Author : Christian Brechneff
Publisher : Macmillan + ORM
Page : 321 pages
File Size : 14,16 MB
Release : 2013-06-11
Category : Biography & Autobiography
ISBN : 0374710031
A richly rewarding narrative about a young painter's love affair with the Greek island of Sifnos When Christian Brechneff first set foot on the Greek island of Sifnos, it was the spring of 1972 and he was a twenty-one-year-old painter searching for artistic inspiration and a quiet place to work. There, this Swiss child of Russian émigrés, adrift and confused about his sexuality, found something extraordinary. In Sifnos, he found a muse, a subject he was to paint for years, and a sanctuary. In The Greek House, Brechneff tells a funny, touching narrative about his relationship to Sifnos, writing with warmth about its unforgettable residents and the house he bought in a hilltop farm village. This is the story of how he fell in love with Greece, and how it became a haven from the complexities of his life in Western Europe and New York. It is the story of his village and of the island during the thirty-odd years he owned the house—from a time when there were barely any roads, to the arrival of the modern world with its tourists and high-speed boats and the euro. And it is the story of the end of the love affair—how the island changed and he changed, how he discovered he had outgrown Sifnos, or couldn't grow there anymore. The Greek House is a celebration of place and an honest narrative of self-discovery. In its pages, a naïve and inexperienced young man comes into his own. Weaving himself into the life of the island, painting it year after year, he finds a place he can call home.
Author : J.D. North
Publisher : Springer Science & Business Media
Page : 484 pages
File Size : 50,42 MB
Release : 1985-10-31
Category : History
ISBN : 9789024731657
This volume of essays is meant as a tribute to Alistair Crombie by some of those who have studied with him. The occasion of its publication is his seven tieth birthday - 4 November 1985. Its contents are a reflection - or so it is hoped - of his own interests, and they indicate at the same time his influence on subjects he has pursued for some forty years.
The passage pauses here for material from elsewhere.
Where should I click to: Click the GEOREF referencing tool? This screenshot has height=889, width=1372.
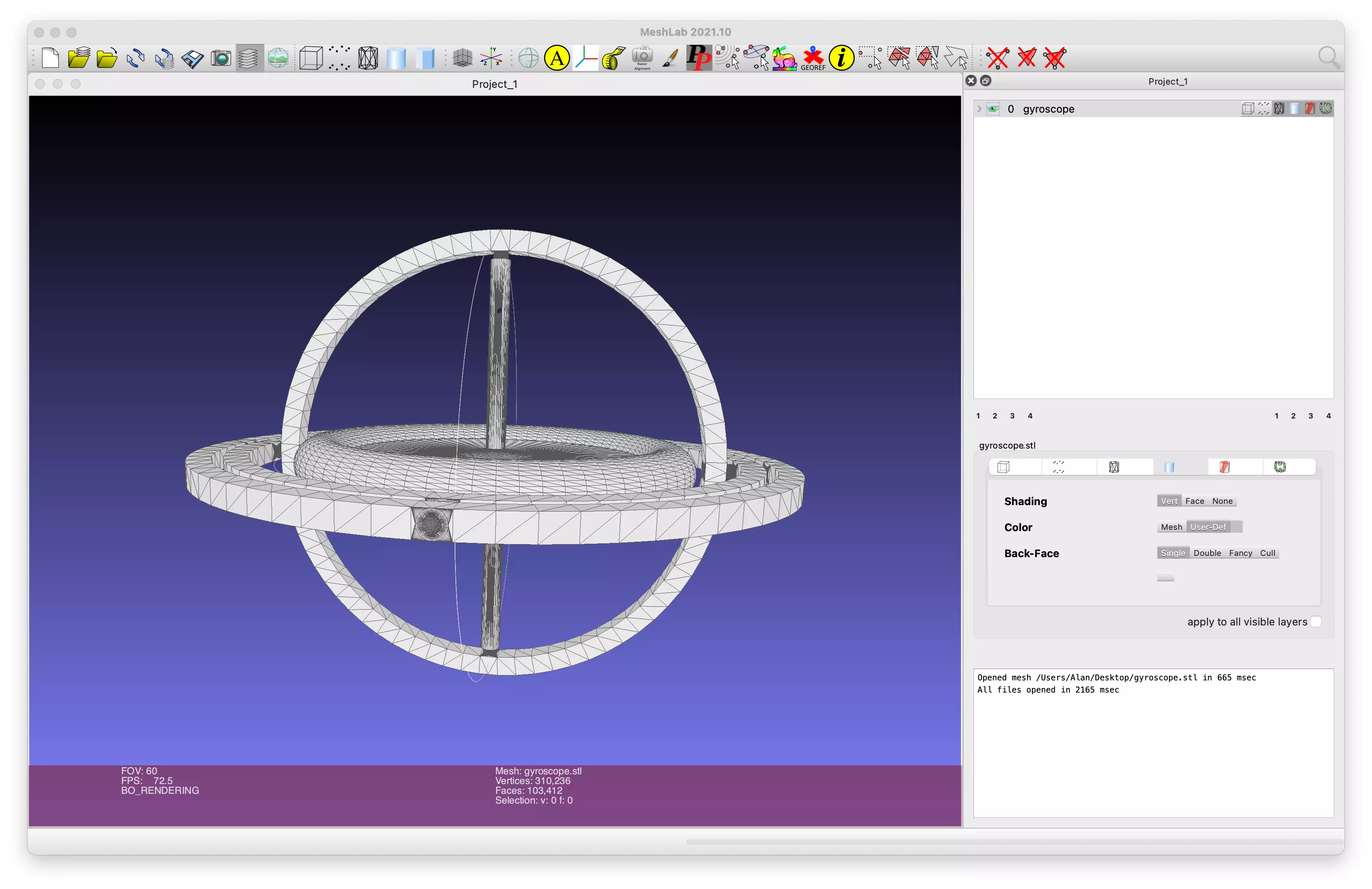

Born in Brisbane, Australia, Alistair Cameron Crombie took a first degree in zoology at the University of Melbourne in 1938, after which he moved to Je sus College, Cambridge. There he took a doctorate in the same subject (with a dissertation on population dynamics - foreshadowing a later interest in the history of Darwinism) in 1942. By this time he had taken up a research position with the Ministry of Agriculture and Fisheries in the Cambridge Zoological La boratory, a position he left in 1946, when he moved to a lectureship in the his tory and philosophy of science at University College, London. H. G. Andrewa ka and L. C. Birch, in a survey of the history of insect ecology (R. F. Smith, et al. , History of Entomology, 1973), recognise the importance of the works of Crombie (with which they couple the earlier work of Gause) as the principal sti mulus for the great interest taken in interspecific competition in the mid 194Os.
Author : May Sarton
Publisher : W. W. Norton & Company
Page : 132 pages
File Size : 40,95 MB
Release : 1987
Category : Fiction
ISBN : 9780393304145
Story of a painter on vacation and a mistreated donkey.